Sectoral Shift: From Health to Tech
Post-pandemic, healthcare was the leading M&A driver. Today, the tech space has taken the lead, particularly in the UK and the US. Samsung’s $1.7 billion buyout of FlaktGroup, a German data centre cooling company, is a classic example of the trend as AI-related infrastructure becomes the need of the hour. Similarly, Palo Alto Networks’ $25 billion purchase of CyberArk is the biggest EMEA deal so far this year, highlighting the need for cybersecurity in an AI era.

Global Hotspots
The United States is still the M&A hub, with more than half of global deal value. Asia Pacific M&A volume has doubled compared to last year, ahead of Europe, the Middle East, and Africa (EMEA), and it appears that global diversity in the origination of deals is on the rise.

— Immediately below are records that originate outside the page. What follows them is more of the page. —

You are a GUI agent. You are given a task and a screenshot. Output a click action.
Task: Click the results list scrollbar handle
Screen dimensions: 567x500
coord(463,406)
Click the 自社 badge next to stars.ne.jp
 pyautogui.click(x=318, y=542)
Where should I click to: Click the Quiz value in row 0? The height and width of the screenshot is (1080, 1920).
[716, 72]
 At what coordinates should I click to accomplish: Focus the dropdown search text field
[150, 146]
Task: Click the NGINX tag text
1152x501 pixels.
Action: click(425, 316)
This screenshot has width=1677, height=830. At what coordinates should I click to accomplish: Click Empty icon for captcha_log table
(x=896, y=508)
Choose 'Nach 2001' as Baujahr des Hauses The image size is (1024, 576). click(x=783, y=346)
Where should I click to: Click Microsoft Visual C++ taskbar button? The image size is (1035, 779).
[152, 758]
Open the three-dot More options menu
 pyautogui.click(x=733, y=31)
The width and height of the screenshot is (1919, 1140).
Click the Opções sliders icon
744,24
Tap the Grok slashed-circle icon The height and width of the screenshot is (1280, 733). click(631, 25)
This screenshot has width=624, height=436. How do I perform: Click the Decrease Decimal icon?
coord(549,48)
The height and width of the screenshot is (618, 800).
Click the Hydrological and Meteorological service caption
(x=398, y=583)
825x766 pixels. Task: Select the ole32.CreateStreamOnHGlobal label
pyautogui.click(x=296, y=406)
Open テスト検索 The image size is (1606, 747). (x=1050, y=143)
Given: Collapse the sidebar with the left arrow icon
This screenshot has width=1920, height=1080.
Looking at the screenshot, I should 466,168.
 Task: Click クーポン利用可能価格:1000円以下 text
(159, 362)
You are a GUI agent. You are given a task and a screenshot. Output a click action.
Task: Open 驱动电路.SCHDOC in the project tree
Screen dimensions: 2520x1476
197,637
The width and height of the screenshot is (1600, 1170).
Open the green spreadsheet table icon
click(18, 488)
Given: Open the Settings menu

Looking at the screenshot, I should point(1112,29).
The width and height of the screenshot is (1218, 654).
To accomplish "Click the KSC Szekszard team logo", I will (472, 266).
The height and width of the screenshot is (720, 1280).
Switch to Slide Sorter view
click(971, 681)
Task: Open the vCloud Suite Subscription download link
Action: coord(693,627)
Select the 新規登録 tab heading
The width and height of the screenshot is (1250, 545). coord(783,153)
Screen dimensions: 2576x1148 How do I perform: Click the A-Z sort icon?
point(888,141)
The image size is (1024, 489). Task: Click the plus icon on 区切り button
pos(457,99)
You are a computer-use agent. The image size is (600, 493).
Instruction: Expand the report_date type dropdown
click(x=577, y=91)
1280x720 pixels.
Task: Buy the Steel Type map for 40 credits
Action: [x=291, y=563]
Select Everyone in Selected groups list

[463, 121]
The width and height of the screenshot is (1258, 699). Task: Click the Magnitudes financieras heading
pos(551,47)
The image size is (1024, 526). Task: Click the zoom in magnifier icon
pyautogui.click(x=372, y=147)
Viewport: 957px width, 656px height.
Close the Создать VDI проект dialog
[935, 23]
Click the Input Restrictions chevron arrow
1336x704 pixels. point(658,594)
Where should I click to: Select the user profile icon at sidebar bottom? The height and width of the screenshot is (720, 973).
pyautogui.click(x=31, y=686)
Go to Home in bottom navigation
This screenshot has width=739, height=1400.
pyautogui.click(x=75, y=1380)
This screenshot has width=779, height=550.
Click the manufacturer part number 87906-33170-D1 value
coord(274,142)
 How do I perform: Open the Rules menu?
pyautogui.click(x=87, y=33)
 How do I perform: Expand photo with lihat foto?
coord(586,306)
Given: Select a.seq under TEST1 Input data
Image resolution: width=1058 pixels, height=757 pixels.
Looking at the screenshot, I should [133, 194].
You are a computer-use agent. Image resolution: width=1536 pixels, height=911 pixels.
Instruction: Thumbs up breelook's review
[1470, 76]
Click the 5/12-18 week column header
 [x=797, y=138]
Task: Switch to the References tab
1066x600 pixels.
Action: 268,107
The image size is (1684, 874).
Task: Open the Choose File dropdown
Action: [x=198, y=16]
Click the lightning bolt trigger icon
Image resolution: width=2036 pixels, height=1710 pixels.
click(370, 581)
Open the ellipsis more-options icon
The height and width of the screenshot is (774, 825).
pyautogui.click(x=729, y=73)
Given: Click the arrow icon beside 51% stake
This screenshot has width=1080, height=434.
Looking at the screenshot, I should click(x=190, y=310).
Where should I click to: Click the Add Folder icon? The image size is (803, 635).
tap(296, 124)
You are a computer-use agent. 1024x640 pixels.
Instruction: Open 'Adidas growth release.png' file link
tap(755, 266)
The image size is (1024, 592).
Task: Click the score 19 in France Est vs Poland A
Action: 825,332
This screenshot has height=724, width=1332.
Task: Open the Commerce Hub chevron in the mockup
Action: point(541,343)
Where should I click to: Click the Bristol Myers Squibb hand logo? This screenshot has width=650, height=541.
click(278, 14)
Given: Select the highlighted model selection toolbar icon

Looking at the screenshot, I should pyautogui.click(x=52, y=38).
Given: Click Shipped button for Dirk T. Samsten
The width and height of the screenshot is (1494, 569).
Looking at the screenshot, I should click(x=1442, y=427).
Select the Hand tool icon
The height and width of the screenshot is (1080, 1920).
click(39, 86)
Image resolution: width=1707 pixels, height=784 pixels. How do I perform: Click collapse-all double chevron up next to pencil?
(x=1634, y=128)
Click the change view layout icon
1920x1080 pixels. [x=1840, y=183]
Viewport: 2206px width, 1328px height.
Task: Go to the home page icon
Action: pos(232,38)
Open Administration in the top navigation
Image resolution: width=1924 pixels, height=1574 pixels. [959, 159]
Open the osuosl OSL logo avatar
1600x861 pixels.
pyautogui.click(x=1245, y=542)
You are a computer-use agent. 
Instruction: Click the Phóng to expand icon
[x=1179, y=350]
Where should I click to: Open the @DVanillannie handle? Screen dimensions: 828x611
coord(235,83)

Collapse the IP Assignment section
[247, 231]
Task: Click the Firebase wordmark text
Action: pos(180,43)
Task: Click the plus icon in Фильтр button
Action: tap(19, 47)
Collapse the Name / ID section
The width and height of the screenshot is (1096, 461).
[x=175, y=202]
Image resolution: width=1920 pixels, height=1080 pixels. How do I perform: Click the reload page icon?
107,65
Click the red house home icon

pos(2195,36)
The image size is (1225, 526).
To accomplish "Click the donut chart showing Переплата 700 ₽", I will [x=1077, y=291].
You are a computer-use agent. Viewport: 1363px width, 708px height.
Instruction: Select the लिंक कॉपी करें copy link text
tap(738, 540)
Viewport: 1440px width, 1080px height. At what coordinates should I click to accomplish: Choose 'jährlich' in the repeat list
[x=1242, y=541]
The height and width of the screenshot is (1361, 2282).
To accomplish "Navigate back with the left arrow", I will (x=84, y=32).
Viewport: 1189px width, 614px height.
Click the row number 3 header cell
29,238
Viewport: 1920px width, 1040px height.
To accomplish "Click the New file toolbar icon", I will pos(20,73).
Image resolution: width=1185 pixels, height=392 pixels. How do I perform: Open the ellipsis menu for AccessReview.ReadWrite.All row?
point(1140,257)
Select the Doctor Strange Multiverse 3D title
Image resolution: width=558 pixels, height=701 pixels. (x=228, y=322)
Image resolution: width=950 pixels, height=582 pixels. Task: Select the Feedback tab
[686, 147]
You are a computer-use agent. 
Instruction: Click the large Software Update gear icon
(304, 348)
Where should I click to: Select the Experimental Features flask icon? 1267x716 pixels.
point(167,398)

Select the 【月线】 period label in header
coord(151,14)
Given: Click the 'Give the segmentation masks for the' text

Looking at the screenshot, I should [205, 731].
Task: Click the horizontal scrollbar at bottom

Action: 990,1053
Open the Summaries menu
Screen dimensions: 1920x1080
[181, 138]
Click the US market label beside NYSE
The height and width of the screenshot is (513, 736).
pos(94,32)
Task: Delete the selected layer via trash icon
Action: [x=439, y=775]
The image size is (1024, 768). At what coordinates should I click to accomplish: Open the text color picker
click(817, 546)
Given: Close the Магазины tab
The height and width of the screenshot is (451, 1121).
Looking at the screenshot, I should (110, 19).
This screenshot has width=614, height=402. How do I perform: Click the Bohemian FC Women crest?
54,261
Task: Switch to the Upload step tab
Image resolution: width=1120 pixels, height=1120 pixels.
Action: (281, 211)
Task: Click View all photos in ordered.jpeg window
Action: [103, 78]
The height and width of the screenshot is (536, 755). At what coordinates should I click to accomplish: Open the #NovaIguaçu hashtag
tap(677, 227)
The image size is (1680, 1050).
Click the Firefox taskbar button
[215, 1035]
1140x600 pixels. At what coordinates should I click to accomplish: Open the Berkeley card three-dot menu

Top 5 FAQs Regarding the Global M&A Boom

Why did global M&A value go up in 2025 even with fewer deals?
The rise in total value is driven by large-scale megadeals, especially in the U.S., where companies are making strategic bets on transformative technologies like AI. Fewer, but higher-value, deals have skewed the overall numbers upward.

What role is AI playing in this M&A surge?
AI is a significant driver, leading to acquisitions across data infrastructure, cybersecurity, and cloud computing. Businesses are competing to leverage AI in their businesses and are making acquisitions of talent, technology, and capacity to not fall behind.

How has private equity impacted the market this year?
Following a period of quiet, private equity players are back in action, committing capital to high-value, strategic deals. Their return has injected competition and vigour into the M&A market.

Where is most M&A activity taking place?
The United States dominates, accounting for more than 50% of global deal volume. But Asia Pacific is rapidly expanding, with deal-making there doubling year on year, surpassing activity in EMEA.

Is the M&A market now sustainable for the remainder of 2025?
We think the momentum will carry through. As businesses get accustomed to the new economic and regulatory landscape, second-half deal volumes should accelerate, particularly with the outlook for boardroom stability improving.